2. The method of claim 1 wherein the raised dots have a dot percentage of between about 50%-60%.
3. The method of claim 1 wherein the raised dots have a dot percentage of approximately 70%.
4. The method of claim 1 wherein the ink is selected to have approximately a 20 second increased viscosity as compared to ink that would be selected to print substantially the same indicia on a print surface of a non-foamed thin film of substantially the same caliper and composition.
5. The method of claim 1 wherein the ink is selected as having an intensity that is approximately 30%-50% greater than an intensity of an ink that would be selected to print substantially the same indicia on a print surface of a non-foamed thin film of substantially the same caliper and composition.
6. The method of claim 1 wherein the printed surface is contacted with the inked printer surface with a pressure that is greater than a printer pressure that would be used to print substantially the same indicia on a print surface of a non-foamed thin film of substantially the same caliper and composition.
7. A method of constructing a package having printed indicia of acceptable quality present on a printed surface, the method comprising:
providing at least one layer of foamed thin film wherein the layer of foamed thin film has a caliper of between 10 to 250 microns and comprises between 5% to 50% density reduction as compared to a non-foamed thin film of substantially the same caliper and composition, wherein a first surface of the at least one layer of foamed thin film is the printed surface of the package; and
printing the indicia on the printed surface by applying ink to a printer surface and contacting the printed surface with the inked printer surface to coat the printed surface with ink;
wherein the printer surface comprises a half tone rotogravure print cylinder configured to contact the printed surface to imprint the indicia on the printed surface, the print cylinder having a dot percentage of no greater than approximately 70%.
8. The method of claim 7 wherein the print cylinder has a dot percentage of between about 50%-60%.
9. The method of claim 7 wherein the print cylinder has a dot percentage of approximately 70%.

◆ SOURCE EXCERPT ◆
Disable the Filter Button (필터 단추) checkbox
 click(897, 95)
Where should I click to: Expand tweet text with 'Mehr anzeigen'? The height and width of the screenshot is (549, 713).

◆ SHORT EXERCISE ◆
Transcribe the patent claims on foamed-film printing from above, word for word and complete.

◆ FINAL RESULT ◆
2. The method of claim 1 wherein the raised dots have a dot percentage of between about 50%-60%.
3. The method of claim 1 wherein the raised dots have a dot percentage of approximately 70%.
4. The method of claim 1 wherein the ink is selected to have approximately a 20 second increased viscosity as compared to ink that would be selected to print substantially the same indicia on a print surface of a non-foamed thin film of substantially the same caliper and composition.
5. The method of claim 1 wherein the ink is selected as having an intensity that is approximately 30%-50% greater than an intensity of an ink that would be selected to print substantially the same indicia on a print surface of a non-foamed thin film of substantially the same caliper and composition.
6. The method of claim 1 wherein the printed surface is contacted with the inked printer surface with a pressure that is greater than a printer pressure that would be used to print substantially the same indicia on a print surface of a non-foamed thin film of substantially the same caliper and composition.
7. A method of constructing a package having printed indicia of acceptable quality present on a printed surface, the method comprising:
providing at least one layer of foamed thin film wherein the layer of foamed thin film has a caliper of between 10 to 250 microns and comprises between 5% to 50% density reduction as compared to a non-foamed thin film of substantially the same caliper and composition, wherein a first surface of the at least one layer of foamed thin film is the printed surface of the package; and
printing the indicia on the printed surface by applying ink to a printer surface and contacting the printed surface with the inked printer surface to coat the printed surface with ink;
wherein the printer surface comprises a half tone rotogravure print cylinder configured to contact the printed surface to imprint the indicia on the printed surface, the print cylinder having a dot percentage of no greater than approximately 70%.
8. The method of claim 7 wherein the print cylinder has a dot percentage of between about 50%-60%.
9. The method of claim 7 wherein the print cylinder has a dot percentage of approximately 70%.